I must have read the Minor Prophets countless times in the course of my life and heard quite a few sermons on texts from those books. Yet, I became painfully aware that if you said to me, ‘What is the Book of Nahum about?’ or Zephaniah, or Joel... then I may have been able to give you a text or even some fact about its historical context but I wouldn’t have known the answer to the question.
It should also be said at the outset that I find it hard to be totally dispassionate when reading the books of Blanchard. I found his book on Rock Music very compelling in its arguments when I read it in my teenage years. I have always enjoyed the books of John Blanchard, whether you always agree with him or not, it would be very hard to claim that you didn’t understand what he was saying. I like the Calvinist theological underpinning of his work and the way that it is mixed with a wide array of contemporary examples which help to make his message effective. When I speak to colleagues and pupils at work and want to follow up the conversation with a book that will force them to think about the important questions in life, then invariably I will turn to a book written by Blanchard.
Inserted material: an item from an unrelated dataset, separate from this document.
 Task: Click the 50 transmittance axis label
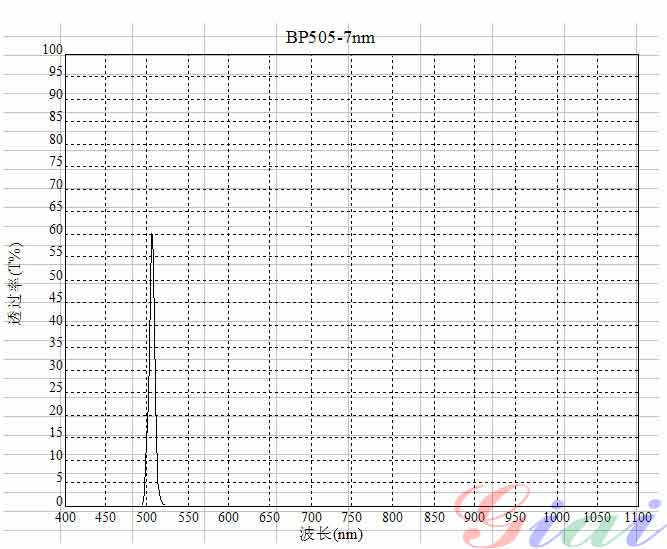56,276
The preface begins with ‘a friend of mine once began a sermon with the words “Please open your Bibles and turn with me to the clean pages”. When the congregation looked puzzled he added, ‘in other words turn to the minor prophets’. I wish the example wasn’t true within Presbyterian circles but I fear that any statistical analysis of our sermon topics would find that portion of the Bible rather under represented.
The book begins with an historical introduction that helps with the historical overview for each of the prophets. In Hosea, Blanchard manages to present the surprising story of his marriage to Gomer, its problems, its breakdown with the eventual redemption of Gomer as a parallel to both the historical context and redemption. Indeed, he cites Boyce (Boice) who calls Hosea 3 the greatest chapter in the Bible because of its portrayal of the death of the Lord Jesus Christ.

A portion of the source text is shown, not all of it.